António Ramalho sempre foi um operacional que nunca contrariou as regras e diz que não lhe compete falar sobre a decisão de extinguir o SEF. Mesmo depois disso e com a incerteza do futuro, manteve-se o esforço de reduzir os processos pendentes de autorizações de residência em nome das pessoas, com profissionais a trabalharem ao sábado. Agora à espera que venha a reforma em breve, numa situação de disponibilidade, António Ramalho, que começou a sua carreira na extinta Guarda Fiscal, sente a falta da actividade e a adrenalina do serviço, que vai colmatando com caminhadas com um grupo de ex-militares.
Nos últimos tempos, o serviço tinha entre 25 a 30 profissionais, entre inspectores e pessoal técnico. O número de inspectores chegou aos 14 e antes do encerramento alguns começaram a procurar outras soluções para a sua vida, tendo dois deles ingressado na Frontex, a Agência Europeia da Guarda de Fronteiras e Costeira, que apoia países da união europeia e do espaço Schengen na gestão das fronteiras externas e na luta contra a criminalidade transfronteiras

Os menores desaparecidos e os brinquedos para as crianças
Das situações que mais o marcaram na delegação estão os dois casos de menores desaparecidos.
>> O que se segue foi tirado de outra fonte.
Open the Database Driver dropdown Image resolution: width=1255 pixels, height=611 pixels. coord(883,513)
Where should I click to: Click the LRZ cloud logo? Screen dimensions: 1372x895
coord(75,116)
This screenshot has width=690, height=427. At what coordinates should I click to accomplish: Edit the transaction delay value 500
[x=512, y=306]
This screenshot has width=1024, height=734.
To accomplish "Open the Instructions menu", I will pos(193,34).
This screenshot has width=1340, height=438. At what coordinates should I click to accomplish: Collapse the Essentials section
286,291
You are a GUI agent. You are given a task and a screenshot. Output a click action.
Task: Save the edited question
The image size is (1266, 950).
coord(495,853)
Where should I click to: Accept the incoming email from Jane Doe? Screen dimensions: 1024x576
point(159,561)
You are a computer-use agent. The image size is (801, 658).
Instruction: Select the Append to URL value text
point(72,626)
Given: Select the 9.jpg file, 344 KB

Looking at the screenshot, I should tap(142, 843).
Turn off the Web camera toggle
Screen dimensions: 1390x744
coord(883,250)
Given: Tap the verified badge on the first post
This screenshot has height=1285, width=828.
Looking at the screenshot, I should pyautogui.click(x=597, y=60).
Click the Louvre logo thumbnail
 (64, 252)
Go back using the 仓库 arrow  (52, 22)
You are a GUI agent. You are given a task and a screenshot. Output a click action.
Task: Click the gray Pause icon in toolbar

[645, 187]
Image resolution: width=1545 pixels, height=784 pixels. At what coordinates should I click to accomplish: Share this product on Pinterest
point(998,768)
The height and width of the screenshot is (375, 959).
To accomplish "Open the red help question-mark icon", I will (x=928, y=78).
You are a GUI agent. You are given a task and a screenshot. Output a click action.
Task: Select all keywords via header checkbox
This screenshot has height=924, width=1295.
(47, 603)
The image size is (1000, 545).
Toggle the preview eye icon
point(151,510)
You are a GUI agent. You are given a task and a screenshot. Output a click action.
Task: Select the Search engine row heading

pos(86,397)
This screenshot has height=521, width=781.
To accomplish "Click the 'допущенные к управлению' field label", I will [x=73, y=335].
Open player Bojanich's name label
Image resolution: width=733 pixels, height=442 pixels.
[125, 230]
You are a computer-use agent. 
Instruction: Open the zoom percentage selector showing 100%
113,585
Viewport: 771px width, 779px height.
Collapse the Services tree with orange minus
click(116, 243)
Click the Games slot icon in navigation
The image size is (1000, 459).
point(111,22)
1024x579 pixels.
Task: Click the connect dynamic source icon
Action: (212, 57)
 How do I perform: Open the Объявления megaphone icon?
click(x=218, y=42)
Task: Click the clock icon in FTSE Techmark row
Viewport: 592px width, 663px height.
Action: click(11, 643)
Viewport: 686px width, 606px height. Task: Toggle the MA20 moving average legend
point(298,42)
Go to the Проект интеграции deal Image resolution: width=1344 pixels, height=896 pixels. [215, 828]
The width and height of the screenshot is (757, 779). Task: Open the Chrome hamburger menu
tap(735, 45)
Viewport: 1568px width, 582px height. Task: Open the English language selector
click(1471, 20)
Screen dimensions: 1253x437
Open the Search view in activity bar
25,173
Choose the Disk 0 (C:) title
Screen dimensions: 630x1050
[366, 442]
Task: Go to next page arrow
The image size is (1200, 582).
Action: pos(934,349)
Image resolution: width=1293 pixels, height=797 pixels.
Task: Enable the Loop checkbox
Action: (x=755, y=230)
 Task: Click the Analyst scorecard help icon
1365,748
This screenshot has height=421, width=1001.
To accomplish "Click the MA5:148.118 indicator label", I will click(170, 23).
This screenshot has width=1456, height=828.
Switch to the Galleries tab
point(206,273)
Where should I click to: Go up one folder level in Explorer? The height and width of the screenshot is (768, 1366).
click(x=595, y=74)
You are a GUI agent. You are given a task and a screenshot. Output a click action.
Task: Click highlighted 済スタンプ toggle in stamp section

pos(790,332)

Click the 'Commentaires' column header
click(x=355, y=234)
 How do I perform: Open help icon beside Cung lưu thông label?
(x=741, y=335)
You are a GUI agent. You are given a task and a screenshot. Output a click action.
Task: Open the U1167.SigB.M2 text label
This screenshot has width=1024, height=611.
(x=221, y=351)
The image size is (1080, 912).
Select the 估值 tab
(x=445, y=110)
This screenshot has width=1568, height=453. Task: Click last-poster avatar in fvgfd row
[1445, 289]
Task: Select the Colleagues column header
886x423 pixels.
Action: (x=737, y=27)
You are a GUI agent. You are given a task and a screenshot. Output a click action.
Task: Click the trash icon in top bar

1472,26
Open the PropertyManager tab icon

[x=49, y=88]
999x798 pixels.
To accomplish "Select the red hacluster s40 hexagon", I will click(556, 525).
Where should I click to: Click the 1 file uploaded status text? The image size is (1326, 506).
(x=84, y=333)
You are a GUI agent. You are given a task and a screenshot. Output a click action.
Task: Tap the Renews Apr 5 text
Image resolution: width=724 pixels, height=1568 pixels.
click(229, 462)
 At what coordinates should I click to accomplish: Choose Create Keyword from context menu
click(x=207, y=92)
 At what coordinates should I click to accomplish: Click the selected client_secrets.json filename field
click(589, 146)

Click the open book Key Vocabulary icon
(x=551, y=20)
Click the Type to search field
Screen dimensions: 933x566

Em 2014 e 2020 conseguiu resgatar, em cada um dos casos, duas crianças ucranianas que tinham vindo com os pais para Portugal contra a vontade das mães que tinham a guarda paternal. Ao fim de várias diligências conseguiu-se encontrar os menores na zona de Santarém. Estes dois casos foram também a constatação de que a cooperação internacional entre organismos congéneres e a ligação entre entidades nacionais funcionam.
Outro episódio marcante pela tristeza foi o de um ucraniano que foi atropelado em 2003 e que estava internado no hospital de Caldas da Rainha numa situação muito debilitada. Não se sabia quem era, de onde vinha e se tinha família. Foi um ano e meio de pesquisas e de tentativas de conseguir falar com ele, até que se conseguiu descobrir a sua terra natal. Já havia médico e enfermeiro disponíveis para fazer a transferência de avião, mas o custo era muito elevado e o SEF não tinha enquadramento para situações destas, só para casos de expulsão. Um grupo de profissionais do hospital conseguiu arranjar o dinheiro, o imigrante foi enviado para casa, mas faleceu ao fim de três dias.
O SEF de Santarém também teve protagonismo numa operação que se revelou na altura uma das maiores e mais importantes de combate ao tráfico de seres humanos, em que numa exploração de morangos em Paço dos Negros, Almeirim, foram detectadas duas dezenas de nepaleses ilegais que trabalhavam em condições desumanas. O dono da exploração, bem como um estrangeiro dono de uma empresa de trabalho temporário foram condenados pelo Tribunal de Santarém a 14 anos de prisão. No julgamento o colectivo de juízes elogiou a postura do inspector chefe em acabar com uma situação degradante e em preocupar-se em encontrar uma solução para os imigrantes.
Aquando da guerra na Ucrânia, o SEF de Santarém foi um dos organismos que teve um papel importante no acolhimento de refugiados. O serviço estava passar dezenas de autorizações de protecção temporária, trabalhando em colaboração com a Segurança Social e o Gabinete de Apoio ao Imigrante e Minorias Étnicas da Câmara de Santarém. António Ramalho lembrou-se de levar brinquedos que eram dos seus filhos para as crianças ucranianas e outros elementos seguiram o exemplo.